EXCERPT PROVIDED:
────────

A consequence of this is that a monoid is automatically an algebra for any operad \(O\) that you can define. Indeed, we previously defined an algebra for an operad on an object \(s\) of a monoidal category to be an operad morphism into the operad
$$ [a^{\otimes n},a] $$
given by morphisms \(a \otimes \cdots \otimes A \to a\).

That means that a monoid on \(a\) is given by an operad morphism
$$ \mathbf{Assoc} \to [a^{\otimes \_},a]\,. $$
If \(O\) is another operad, then we have a unique operad morphism \(O \to \mathbf{Assoc}\), which we can compose with this morphism to give us the structure of an \(O\)-algebra on \(a\).
$$ O \to \mathbf{Assoc} \to [a^{\otimes \_},a]
$$
This is borne out by our operad \(C\) of sequences of reals summing to \(1\): given a monoid on a set \(M\) with binary operation \(*\), we can set \(a +_s b = a * b\) for all \(s\) and get something that satisfies the ‘associativity’ axiom that we gave for the operators \(\_+_s\_\). This shows that we were in some sense justified in using the word ‘associativity’ to describe that axiom.

The category of symmetric operads has a terminal object too. Once again, this is given by a singleton set at each level; the action of the symmetric groups is trivial. If you’ve done the exercise, you’ll know that the algebras for this symmetric operad are precisely the commutative monoids; hence, this is often called the commutative operad or \(\mathbf{Comm}\). You’ll also know that there is another symmetric operad whose algebras are not-necessarily commutative monoids (in a symmetric monoidal category). This is also called \(\mathbf{Assoc}\), since it represents the same algebraic theory, but is now given by
$$
\mathbf{Assoc}(n) = \mathfrak{S}_n\,,
$$
where the action of \(\mathfrak S_n\) is by composition of permutations. Since \(\mathbf{Comm}\) is terminal in the category of operads, we have a natural operad morphism \(\mathbf{Assoc} \to \mathbf{Comm}\), giving us a natural way to interpret any algebra for \(\mathbf{Comm}\) as an algebra for \(\mathbf{Assoc}\). This is not surprising, because:

Every commutative monoid is a monoid.

We can also link things to our operad \(C\) of sequences of reals. Given a commutative monoid with operation \(\_+\_\), we can set \(a +_s b = a + b\) for all \(s\) to get a model of both our ‘associativity’ and ‘commutativity’ axioms. This justifies our use of the word ‘commutativity’ to describe that axiom.

Cartesian Operads

Let’s get back to our operad of sequences of non-negative real numbers summing to \(1\). So far, we have managed to capture our original ‘associativity’ and ‘commutativity’ rules, but there are still two left – the ‘idempotence’ rule
$$
a +_t a = a
$$
and the rule for \(0\)
$$
a +_0 b = b\,.

────────

DATA BLOCK:
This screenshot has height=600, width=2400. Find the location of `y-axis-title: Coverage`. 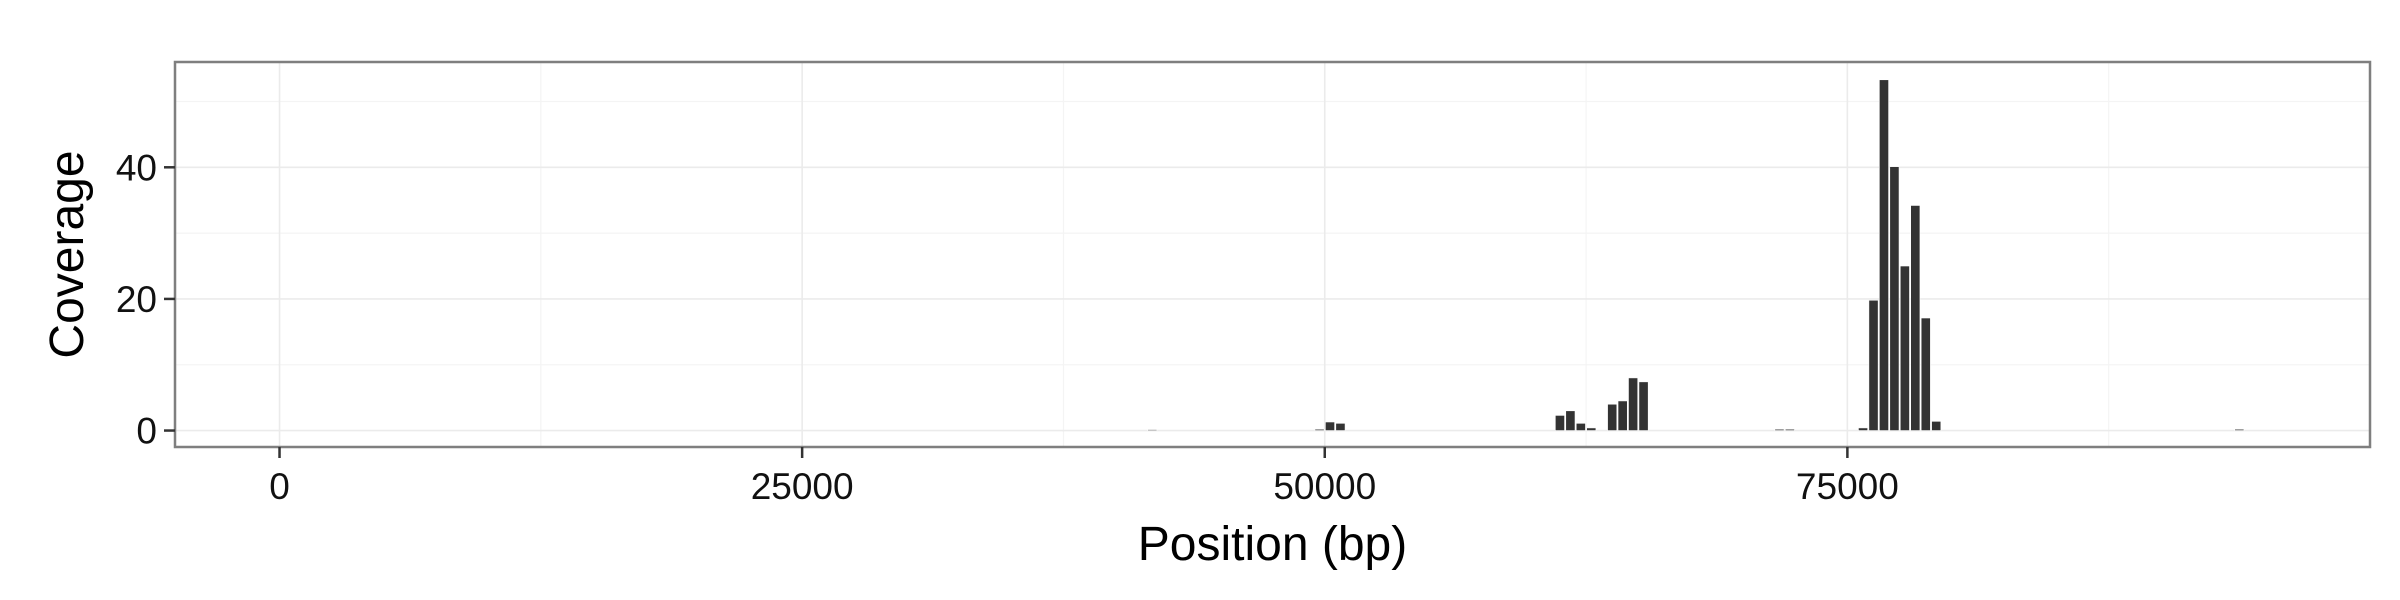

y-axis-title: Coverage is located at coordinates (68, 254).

────────

ABOUT THIS TASK:
Write the next part of the excerpt on operads, starting right after its last line.

YOUR RESPONSE:
$$
The operads we have met so far are not sufficient to capture these notions. To see why, let’s consider ordinary idempotence. Given a binary operation \(\_*\_\colon A \times A \to A\) on a set \(A\), we say that \(\_*\_\) is idempotent if the composite
$$ \require{AMSmath} A \xrightarrow{\Delta} A \times A \xrightarrow{\_*\_} A
$$
is equal to the identity. Notice that we needed to bring in the diagonal map \(\Delta\) in order to make this definition. This is because in the defining equation for idempotence,
$$
a + a = a\,,
$$
the variable \(a\) is duplicated on the left hand side.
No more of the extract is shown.